* _What is needed_: Only the lines from the one bearing "Viewport: 231px width, 231px height." through the end of the listing belong in your response, restated word for word and without pictures.

* _Data for the task_:

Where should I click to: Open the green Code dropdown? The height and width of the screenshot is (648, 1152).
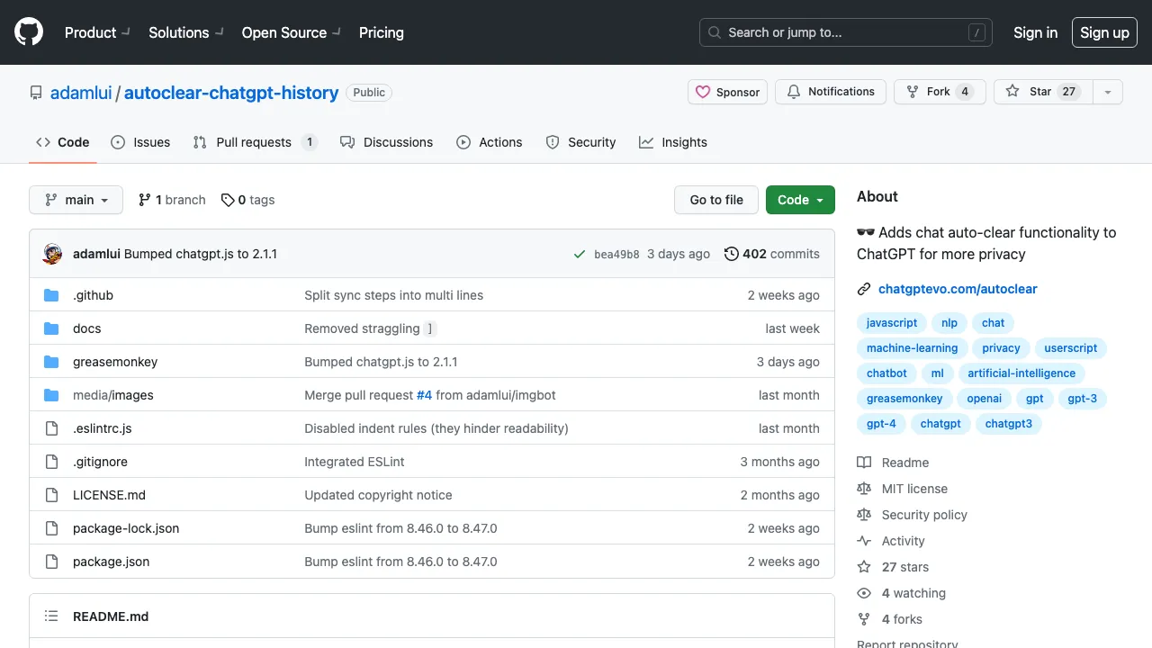tap(799, 200)
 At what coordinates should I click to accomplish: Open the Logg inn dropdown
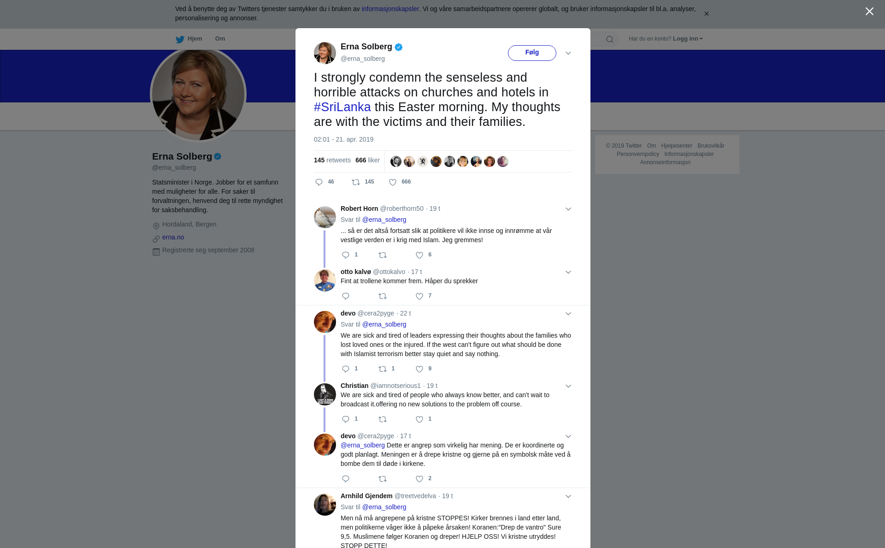[688, 39]
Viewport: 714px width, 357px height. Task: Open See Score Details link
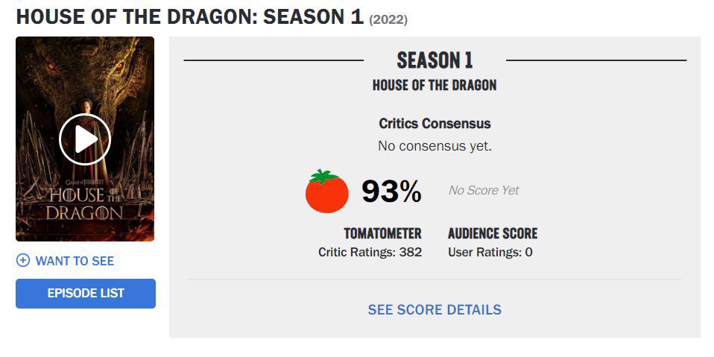(435, 309)
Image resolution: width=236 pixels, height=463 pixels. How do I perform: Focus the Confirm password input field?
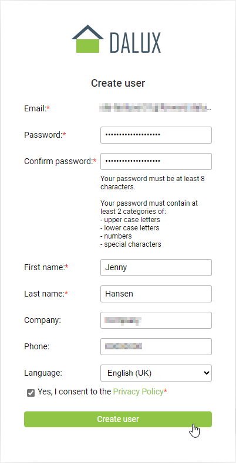point(156,161)
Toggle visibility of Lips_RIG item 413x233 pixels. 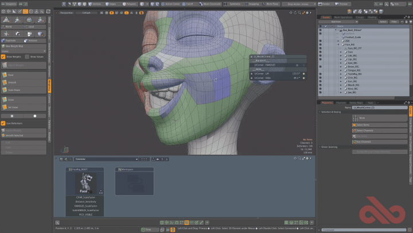(320, 59)
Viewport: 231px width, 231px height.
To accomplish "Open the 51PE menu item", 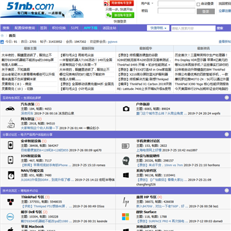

* _Solution below_:
Viewport: 231px width, 231px height.
To accomplish "Open the 51PE menu item", 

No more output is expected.